With global power demand from data centers expected to greater than double by 2030, the MIT Energy Initiative (MITEI) in September launched an effort that brings together MIT researchers and industry experts to explore revolutionary solutions for powering the data-driven future. At its annual research conference, MITEI announced the Data Center Power Forum, a targeted research effort for MITEI member corporations taken with addressing the challenges of knowledge center power demand. The Data Center Power Forum builds on lessons from MITEI’s May 2025 symposium on the energy to power the expansion of artificial intelligence (AI) and focus panels related to data centers at the autumn 2024 research conference.
In the USA, data centers consumed 4 percent of the country’s electricity in 2023, with demand expected to extend to 9 percent by 2030, in keeping with the Electric Power Research Institute. Much of the expansion in demand is from the increasing use of AI, which is placing an unprecedented strain on the electrical grid. This surge in demand presents a serious challenge for the technology and energy sectors, government policymakers, and on a regular basis consumers, who may even see their electric bills skyrocket consequently.
“MITEI has long supported research on ways to provide more efficient and cleaner energy and to administer the electrical grid. In recent times, MITEI has also funded dozens of research projects relevant to data center energy issues. Constructing on this history and knowledge base, MITEI’s Data Center Power Forum is convening a specialized community of industry members who’ve an important stake within the sustainable growth of AI and the acceleration of solutions for powering data centers and expanding the grid,” says William H. Green, the director of MITEI and the Hoyt C. Hottel Professor of Chemical Engineering.
MITEI’s mission is to advance zero- and low-carbon solutions to expand energy access and mitigate climate change. MITEI works with corporations from across the energy innovation chain, including within the infrastructure, automotive, electric power, energy, natural resources, and insurance sectors. MITEI member corporations have expressed strong interest within the Data Center Power Forum and are committing to support focused research on a big selection of energy issues related to data center expansion, Green says.

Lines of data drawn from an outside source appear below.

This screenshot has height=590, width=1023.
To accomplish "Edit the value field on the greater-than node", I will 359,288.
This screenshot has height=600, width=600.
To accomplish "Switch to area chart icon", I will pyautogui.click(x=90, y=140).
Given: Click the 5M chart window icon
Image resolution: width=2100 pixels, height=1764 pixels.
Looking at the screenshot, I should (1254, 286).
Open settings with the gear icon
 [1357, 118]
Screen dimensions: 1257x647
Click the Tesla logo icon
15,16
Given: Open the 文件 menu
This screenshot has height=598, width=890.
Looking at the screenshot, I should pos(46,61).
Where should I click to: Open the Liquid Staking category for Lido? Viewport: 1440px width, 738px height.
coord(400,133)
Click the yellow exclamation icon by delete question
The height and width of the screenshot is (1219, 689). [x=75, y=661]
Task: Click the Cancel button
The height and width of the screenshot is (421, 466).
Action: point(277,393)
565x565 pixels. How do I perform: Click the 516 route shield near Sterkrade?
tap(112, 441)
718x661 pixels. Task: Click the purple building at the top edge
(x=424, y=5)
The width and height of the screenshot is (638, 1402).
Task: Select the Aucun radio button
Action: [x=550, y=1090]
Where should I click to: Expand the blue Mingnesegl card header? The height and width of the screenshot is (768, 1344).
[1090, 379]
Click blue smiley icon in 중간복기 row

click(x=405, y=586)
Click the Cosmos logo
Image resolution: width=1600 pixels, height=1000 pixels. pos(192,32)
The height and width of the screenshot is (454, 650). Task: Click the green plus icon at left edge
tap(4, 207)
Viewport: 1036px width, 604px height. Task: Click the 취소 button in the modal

MITEI’s Data Center Power Forum will provide its member corporations with reliable insights into energy supply, grid load operations and management, the built environment, and electricity market design and regulatory policy for data centers. The forum complements MIT’s deep expertise in adjoining topics reminiscent of low-power processors, efficient algorithms, task-specific AI, photonic devices, quantum computing, and the societal consequences of knowledge center expansion. As a part of the forum, MITEI’s Future Energy Systems Center is funding projects relevant to data center energy in its upcoming proposal cycles. MITEI Research Scientist Deep Deka has been named this system manager for the forum.
“Determining the right way to meet the facility demands of knowledge centers is an advanced challenge. Our research is coming at this from multiple directions, from ways to expand transmission capability throughout the electrical grid to be able to bring power to where it is required, to making sure the standard of electrical service for existing users shouldn’t be diminished when recent data centers come online, and to shifting computing tasks to times and places when and where energy is on the market on the grid,” said Deka.
MITEI currently sponsors substantial research related to data center energy topics across several MIT departments. The prevailing research portfolio includes greater than a dozen projects related to data centers, including low- or zero-carbon solutions for energy supply and infrastructure, electrical grid management, and electricity market policy. MIT researchers funded through MITEI’s industry consortium are also designing more energy-efficient power electronics and processors and investigating behind-the-meter low-/no-carbon power plants and energy storage. MITEI-supported experts are studying the right way to use AI to optimize electrical distribution and the siting of knowledge centers and conducting techno-economic analyses of knowledge center power schemes. MITEI’s consortium projects are also bringing fresh perspectives to data center cooling challenges and considering policy approaches to balance the interests of shareholders.
By drawing together industry stakeholders from across the AI and grid value chain, the Data Center Power Forum enables a richer dialog about solutions to power, grid, and carbon management problems in a noncommercial and collaborative setting.
“The chance to fulfill and to carry discussions on key data center challenges with other forum members from different sectors, in addition to with MIT faculty members and research scientists, is a novel good thing about this MITEI-led effort,” Green says.
MITEI addressed the difficulty of knowledge center power needs with its company members during its fall 2024 Annual Research Conference with a panel session titled, “The acute challenge of powering data centers in a decarbonized way.” MITEI Director of Research Randall Field led a discussion with representatives from large technology corporations Google and Microsoft, generally known as “hyperscalers,” in addition to Madrid-based infrastructure developer Ferrovial S.E. and utility company Exelon Corp. One other conference session addressed the related topic, “Energy storage and grid expansion.” This past spring, MITEI focused its annual Spring Symposium on data centers, hosting faculty members and researchers from MIT and other universities, business leaders, and a representative of the Federal Energy Regulatory Commission for a full day of sessions on the subject, “AI and energy: Peril and promise.”